Eight cataract patients who claim that contaminated viscoelastic caused their post-op injuries may be able to sue the manufacturer in Los Angeles, a federal appeals court has ruled.
The elderly patients, all residents of the city of Monterrey, Mexico, underwent cataract procedures between Oct. 11 and Oct. 16, 2007, at the hands of an ophthalmic surgeon with 25 years' experience in the specialty.
Hours after the surgeries, each contracted bacterial endophthalmitis. In 3 of the cases, patients required removal of the operative eye. The other 5 lost sight in the eye. Each patient had been treated with Advanced Medical Optics' Healon viscoelastic product. According to court records, the product shipped to the surgeon was later determined to be contaminated.
Through their attorneys, the 8 patients sued AMO in the U.S. District Court for the Central District of California in Los Angeles, the region where the company (now known as Abbott Medical Optics) is located. The district court dismissed the case at AMO's request that a case involving surgery performed in Mexico would be more suitably heard in a Mexican court.
The patients appealed their case to the U.S. Court of Appeals for the Ninth Circuit in San Francisco while at the same time filing suit in a Mexican court. The Mexican court declined jurisdiction over the case, since the nation's laws doesn't give it authority over a company that isn't incorporated there.

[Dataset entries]
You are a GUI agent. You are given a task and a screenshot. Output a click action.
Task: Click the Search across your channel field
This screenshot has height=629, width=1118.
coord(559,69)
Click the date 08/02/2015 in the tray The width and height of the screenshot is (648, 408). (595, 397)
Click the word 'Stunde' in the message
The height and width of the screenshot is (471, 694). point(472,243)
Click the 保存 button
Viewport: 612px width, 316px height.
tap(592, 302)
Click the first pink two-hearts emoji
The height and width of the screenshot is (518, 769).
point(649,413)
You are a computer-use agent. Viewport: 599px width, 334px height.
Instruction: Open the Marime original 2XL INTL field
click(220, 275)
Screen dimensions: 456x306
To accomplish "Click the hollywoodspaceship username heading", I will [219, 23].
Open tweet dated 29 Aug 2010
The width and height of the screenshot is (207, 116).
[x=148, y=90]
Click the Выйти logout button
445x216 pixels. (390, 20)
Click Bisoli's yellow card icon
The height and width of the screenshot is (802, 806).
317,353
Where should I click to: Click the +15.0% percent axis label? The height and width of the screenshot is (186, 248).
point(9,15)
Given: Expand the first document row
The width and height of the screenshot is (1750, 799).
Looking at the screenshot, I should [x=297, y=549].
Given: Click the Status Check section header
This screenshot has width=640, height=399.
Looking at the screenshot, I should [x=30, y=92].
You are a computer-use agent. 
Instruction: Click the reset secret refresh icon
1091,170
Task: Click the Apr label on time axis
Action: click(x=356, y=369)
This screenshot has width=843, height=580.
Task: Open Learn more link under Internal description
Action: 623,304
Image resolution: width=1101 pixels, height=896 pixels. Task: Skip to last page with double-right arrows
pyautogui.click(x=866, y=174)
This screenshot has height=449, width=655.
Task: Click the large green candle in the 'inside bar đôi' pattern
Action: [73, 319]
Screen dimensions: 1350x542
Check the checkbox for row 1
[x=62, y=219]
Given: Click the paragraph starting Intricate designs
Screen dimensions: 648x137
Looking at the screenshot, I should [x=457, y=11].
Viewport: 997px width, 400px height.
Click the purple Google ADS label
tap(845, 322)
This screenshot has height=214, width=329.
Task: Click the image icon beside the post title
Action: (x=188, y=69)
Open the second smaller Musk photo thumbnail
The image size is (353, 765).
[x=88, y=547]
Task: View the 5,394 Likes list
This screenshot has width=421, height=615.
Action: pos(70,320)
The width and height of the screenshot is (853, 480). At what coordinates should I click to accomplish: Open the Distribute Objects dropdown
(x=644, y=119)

* **TASK INSTRUCTIONS**:
[1] In the cataract lawsuit article, how many of the eight patients required removal of the operative eye?
[2] Can you reproduce the passage of the cataract lawsuit article between "The elderly patients, all" and "in the specialty.", inclusive?
[3] Carry on writing the cataract lawsuit article from the point where it stops.
This data was drawn from a source unrelated to the article.

* **TASK-BY-TASK RESULTS**:
[1] Three patients required removal of the operative eye.

[2]
The elderly patients, all residents of the city of Monterrey, Mexico, underwent cataract procedures between Oct. 11 and Oct. 16, 2007, at the hands of an ophthalmic surgeon with 25 years' experience in the specialty.

[3]
This new development led the federal appeals court to order the trial court to reconsider its earlier dismissal in light of the Mexican court's action. The trial court's decision may have been correct at the time, the appeals court judges wrote in their April 7 ruling. However, "when intervening developments in a foreign jurisdiction ... could leave plaintiffs without an available forum in which to bring their claims, it is appropriate to remand the matter back to the district court so it can reconsider its decision based upon updated information."
"We look forward to moving the case forward," said the patients' attorney, Edward C. Snyder of Castillo Snyder in San Antonio, Texas, "and getting some justice for the patients, each of whom lost sight in an eye."
An attorney for AMO did not immediately return a request for comment.